Good old “Cles” magazine! This magazine probably opens up more avenues for me to explore than any single other publication. There is currently a fifth anniversary special out with “5 reasons to be hopeful” forming a major section of the issue. The fourth reason is ecology taking root, and it’s here that I read about “biomimicry”.
It’s one of those concepts that when you read about it you think, why didn’t I know about this already?
From the home page at biomimicry.org here’s a short definition
Humans are clever, but without intending to, we have created massive sustainability problems for future generations. Fortunately, solutions to these global challenges are all around us.
Biomimicry is an approach to innovation that seeks sustainable solutions to human challenges by emulating nature’s time-tested patterns and strategies. The goal is to create products, processes, and policies—new ways of living—that are well-adapted to life on earth over the long haul.
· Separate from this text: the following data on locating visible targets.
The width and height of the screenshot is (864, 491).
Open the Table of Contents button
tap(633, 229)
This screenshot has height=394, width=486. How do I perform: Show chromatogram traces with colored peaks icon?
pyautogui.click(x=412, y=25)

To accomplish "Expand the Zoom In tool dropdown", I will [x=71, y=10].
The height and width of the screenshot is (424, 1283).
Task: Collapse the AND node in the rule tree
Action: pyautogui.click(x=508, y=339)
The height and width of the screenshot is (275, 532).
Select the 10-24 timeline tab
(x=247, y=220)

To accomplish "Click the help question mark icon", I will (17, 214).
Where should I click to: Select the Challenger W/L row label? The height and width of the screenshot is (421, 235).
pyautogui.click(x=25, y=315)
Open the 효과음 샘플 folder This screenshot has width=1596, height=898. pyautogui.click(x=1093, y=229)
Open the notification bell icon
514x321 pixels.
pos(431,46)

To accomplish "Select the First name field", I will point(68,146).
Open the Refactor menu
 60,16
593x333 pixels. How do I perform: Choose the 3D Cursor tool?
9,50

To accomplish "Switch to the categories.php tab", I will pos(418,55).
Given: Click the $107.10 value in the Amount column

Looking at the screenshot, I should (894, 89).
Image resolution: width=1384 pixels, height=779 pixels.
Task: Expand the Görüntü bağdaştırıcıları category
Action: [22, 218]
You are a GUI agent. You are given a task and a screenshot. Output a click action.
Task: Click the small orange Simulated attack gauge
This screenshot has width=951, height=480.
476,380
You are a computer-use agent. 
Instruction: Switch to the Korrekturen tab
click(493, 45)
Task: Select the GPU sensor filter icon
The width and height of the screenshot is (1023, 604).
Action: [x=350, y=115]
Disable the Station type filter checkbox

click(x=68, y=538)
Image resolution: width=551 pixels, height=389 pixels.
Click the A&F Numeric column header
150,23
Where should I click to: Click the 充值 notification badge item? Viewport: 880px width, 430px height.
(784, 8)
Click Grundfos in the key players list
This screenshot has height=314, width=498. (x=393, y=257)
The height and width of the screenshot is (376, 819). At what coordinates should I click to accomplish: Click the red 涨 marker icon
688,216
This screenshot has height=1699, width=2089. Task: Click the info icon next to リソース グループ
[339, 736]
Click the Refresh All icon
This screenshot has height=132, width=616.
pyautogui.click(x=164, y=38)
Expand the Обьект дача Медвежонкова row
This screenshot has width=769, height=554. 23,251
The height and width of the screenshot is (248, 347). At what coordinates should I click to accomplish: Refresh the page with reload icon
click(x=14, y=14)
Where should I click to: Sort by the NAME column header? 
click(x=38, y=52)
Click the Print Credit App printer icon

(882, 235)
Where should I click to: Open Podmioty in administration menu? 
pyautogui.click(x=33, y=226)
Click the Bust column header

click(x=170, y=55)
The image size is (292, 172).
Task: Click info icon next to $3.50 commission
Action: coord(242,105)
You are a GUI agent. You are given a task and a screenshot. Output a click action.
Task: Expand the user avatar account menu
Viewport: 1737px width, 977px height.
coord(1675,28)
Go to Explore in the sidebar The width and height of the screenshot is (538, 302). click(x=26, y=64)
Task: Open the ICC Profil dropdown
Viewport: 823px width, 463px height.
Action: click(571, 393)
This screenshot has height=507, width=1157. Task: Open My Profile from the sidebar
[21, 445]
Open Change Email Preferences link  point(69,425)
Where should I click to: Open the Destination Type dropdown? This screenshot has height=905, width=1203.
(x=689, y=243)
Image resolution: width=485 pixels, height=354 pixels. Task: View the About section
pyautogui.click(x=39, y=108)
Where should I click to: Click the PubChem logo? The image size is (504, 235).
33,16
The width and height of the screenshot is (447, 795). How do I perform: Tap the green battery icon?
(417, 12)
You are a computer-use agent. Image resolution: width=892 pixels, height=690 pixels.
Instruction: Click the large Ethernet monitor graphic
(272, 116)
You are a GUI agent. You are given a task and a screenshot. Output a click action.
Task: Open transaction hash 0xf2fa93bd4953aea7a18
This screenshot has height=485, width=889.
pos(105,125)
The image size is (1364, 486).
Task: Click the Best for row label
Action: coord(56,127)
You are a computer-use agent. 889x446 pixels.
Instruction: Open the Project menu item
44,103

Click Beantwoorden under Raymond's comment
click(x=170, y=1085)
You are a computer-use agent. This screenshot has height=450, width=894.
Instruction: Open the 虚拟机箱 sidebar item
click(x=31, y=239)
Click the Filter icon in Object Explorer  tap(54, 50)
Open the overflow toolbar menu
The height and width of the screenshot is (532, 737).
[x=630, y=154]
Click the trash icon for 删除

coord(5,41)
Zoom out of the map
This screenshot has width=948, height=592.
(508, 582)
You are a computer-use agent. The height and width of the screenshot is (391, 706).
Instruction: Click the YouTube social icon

The core idea is that nature has already solved many of the problems we are grappling with. Animals, plants, and microbes are the consummate engineers. After billions of years of research and development, failures are fossils, and what surrounds us is the secret to survival.
Here’s the founder, Janine Benyus, explaining it all eloquently and with fabulous imagery in a short (20 min) film.
I find this totally inspiring. What a fabulous way to look at life! To think that the solutions to all of our problems might just be there in the Natural world, just waiting for us to learn! What a different approach to technology – to develop technological solutions based on natural methods instead of much poorer, less efficient artificial ones. What a different approach to science – to apprentice ourselves to Nature in order to learn what has already been learned through adaptive processes over millions of years, instead of trying to find ways to control and battle against Nature.
And, potentially, what a fabulous research agenda, to learn how living organisms grow, defend and repair themselves – all without the use of any artificial or toxic “aids”. Now there’s the foundation of a new approach to health care.
Go on, take 20 minutes out of your busy day and watch that video. I hope you’ll be as inspired as I am!